→ What you will do:
Put the lines that run from the line containing "Click the red fundraising progress bar" through the line containing "(x=649, y=136)" into a JSON list of strings, one string per line, with blank lines left out. Begin at the line that has "Click the red fundraising progress bar", stop after the one that has "(x=649, y=136)", and leave the pictures out of the answer.

→ Records to process:
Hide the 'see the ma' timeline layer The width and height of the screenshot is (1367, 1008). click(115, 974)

...

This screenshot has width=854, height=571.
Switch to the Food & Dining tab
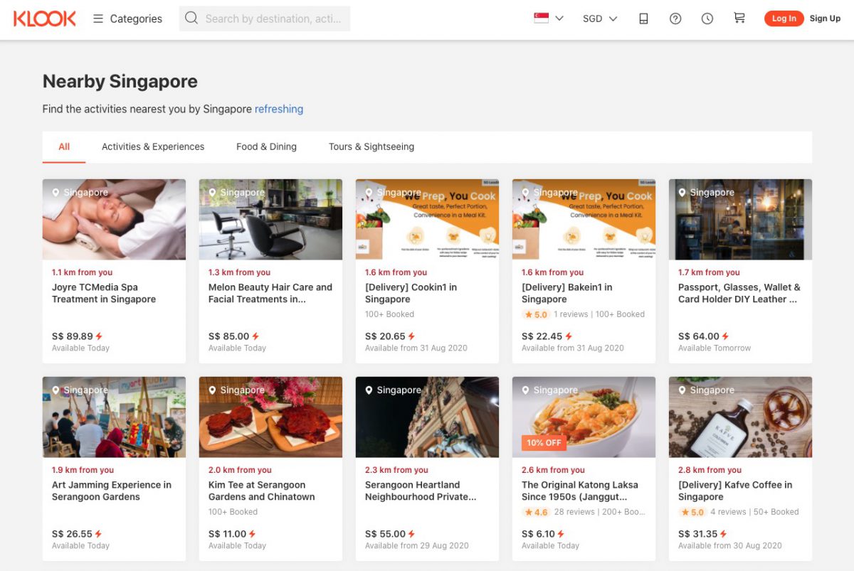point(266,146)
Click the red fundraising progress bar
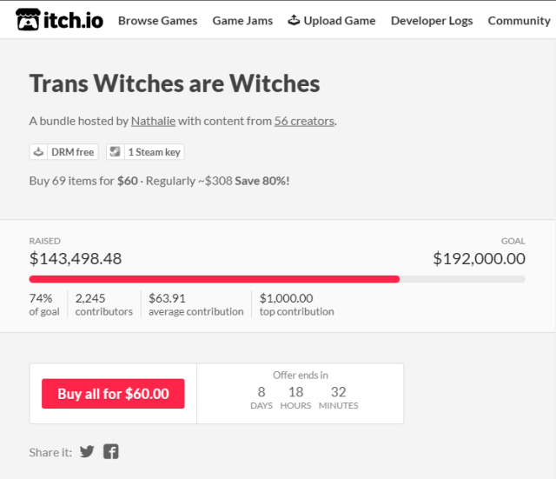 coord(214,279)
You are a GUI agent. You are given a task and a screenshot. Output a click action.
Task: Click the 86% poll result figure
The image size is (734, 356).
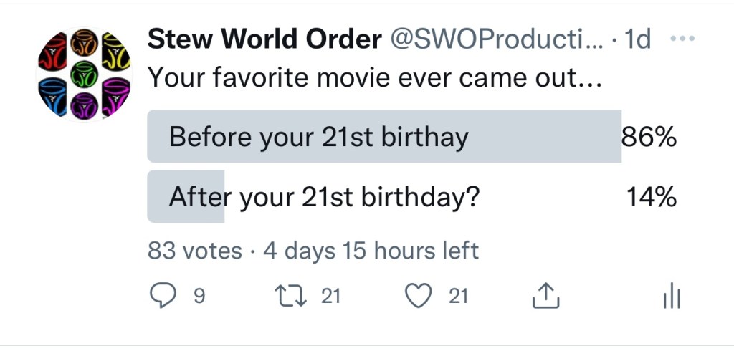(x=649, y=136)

---

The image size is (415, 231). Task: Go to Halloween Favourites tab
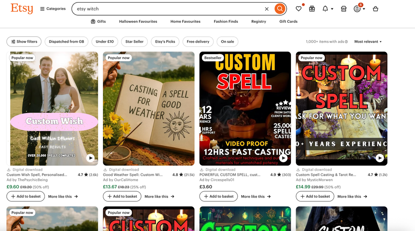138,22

→ Completed task:
[
  "Click the red fundraising progress bar",
  " coord(214,279)",
  "You are a GUI agent. You are given a task and a screenshot. Output a click action.",
  "Task: Click the 86% poll result figure",
  "The image size is (734, 356).",
  "(x=649, y=136)"
]